**Data under study:**
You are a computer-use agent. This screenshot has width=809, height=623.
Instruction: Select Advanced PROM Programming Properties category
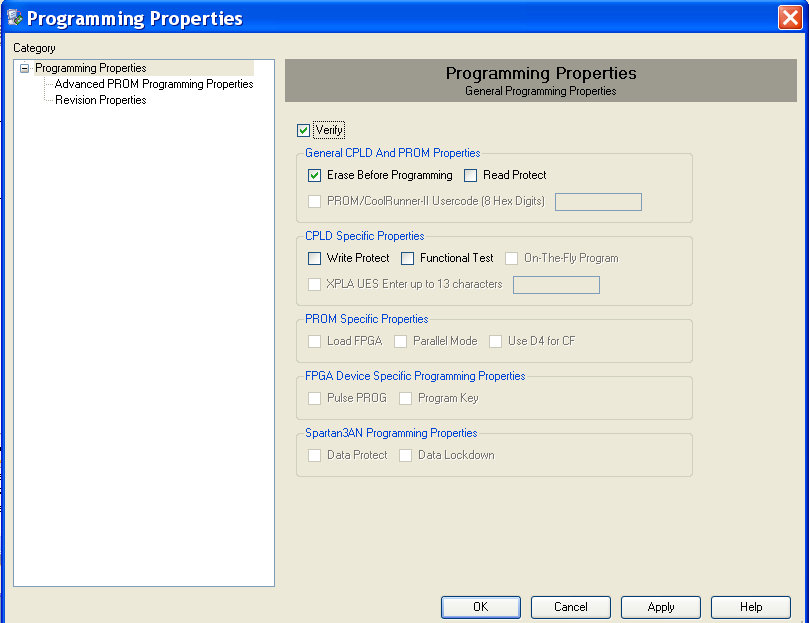coord(154,84)
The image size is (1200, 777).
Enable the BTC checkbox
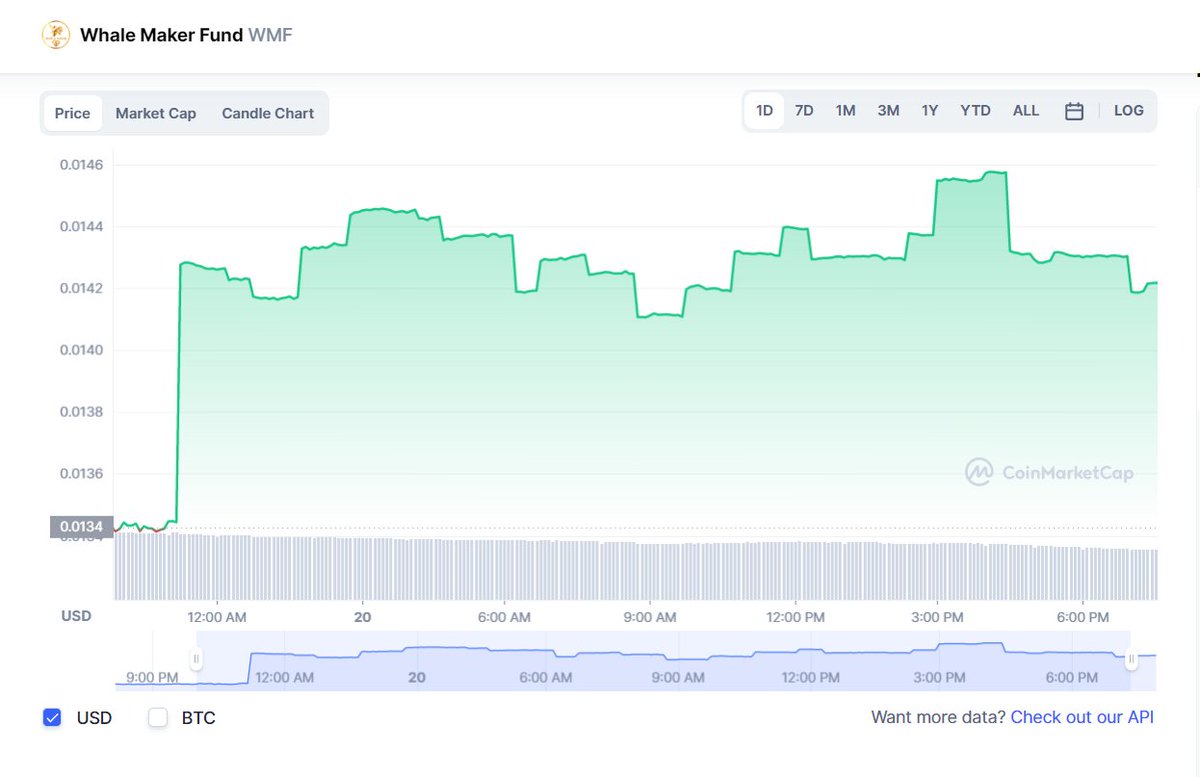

**What to do:**
Output each record above exactly as it stands, excluding all pictures.

**Problem solution:**
You are a computer-use agent. This screenshot has width=809, height=623.
Instruction: Select Advanced PROM Programming Properties category
coord(154,84)
The image size is (1200, 777).
Enable the BTC checkbox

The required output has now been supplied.